## TASK ITEM
Go through the records below and show every line with the string "agent".

## DATA RECORDS
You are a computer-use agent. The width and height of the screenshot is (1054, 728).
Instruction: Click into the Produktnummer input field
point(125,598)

* * *

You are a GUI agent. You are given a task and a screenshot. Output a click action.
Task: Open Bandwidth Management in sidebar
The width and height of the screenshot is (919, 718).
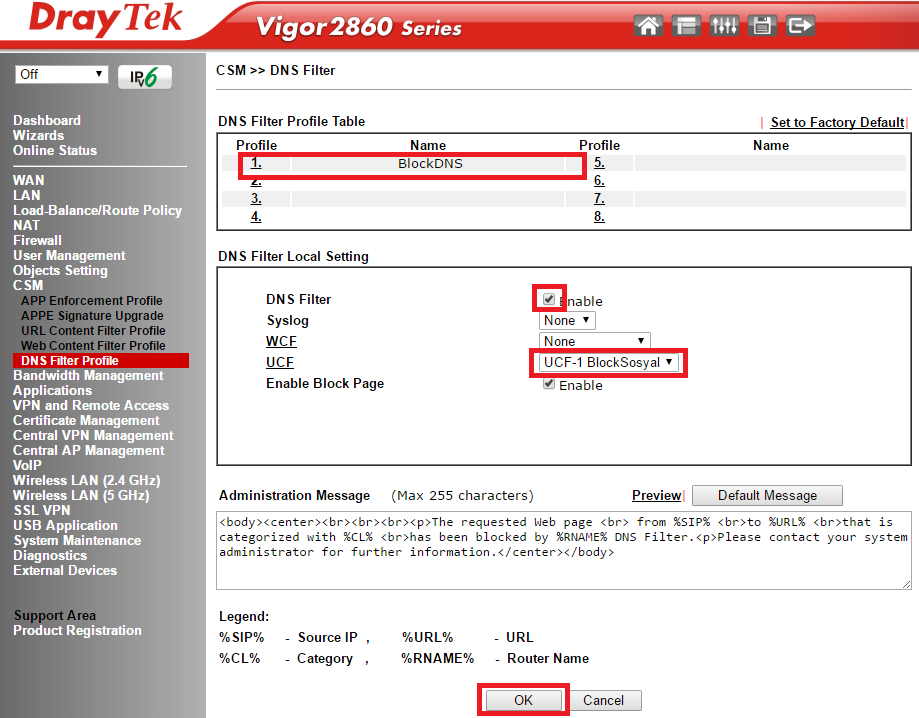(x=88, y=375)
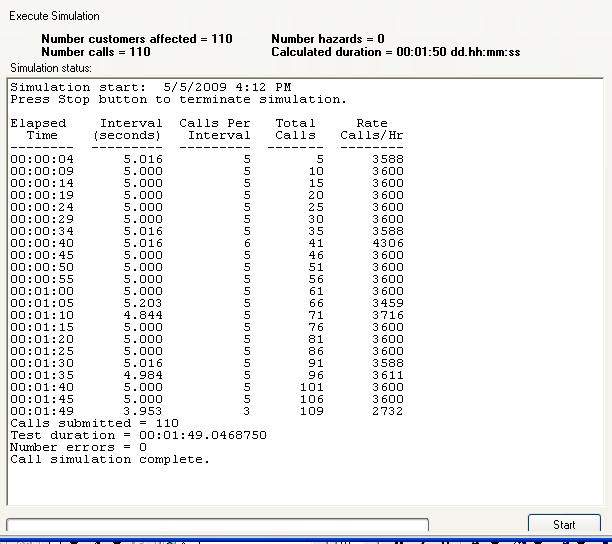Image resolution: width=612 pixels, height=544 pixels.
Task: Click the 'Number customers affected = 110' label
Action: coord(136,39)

## SOLUTION TO THIS PROBLEM
You are a computer-use agent. The width and height of the screenshot is (1054, 728).
You are a GUI agent. You are given a task and a screenshot. Output a click action.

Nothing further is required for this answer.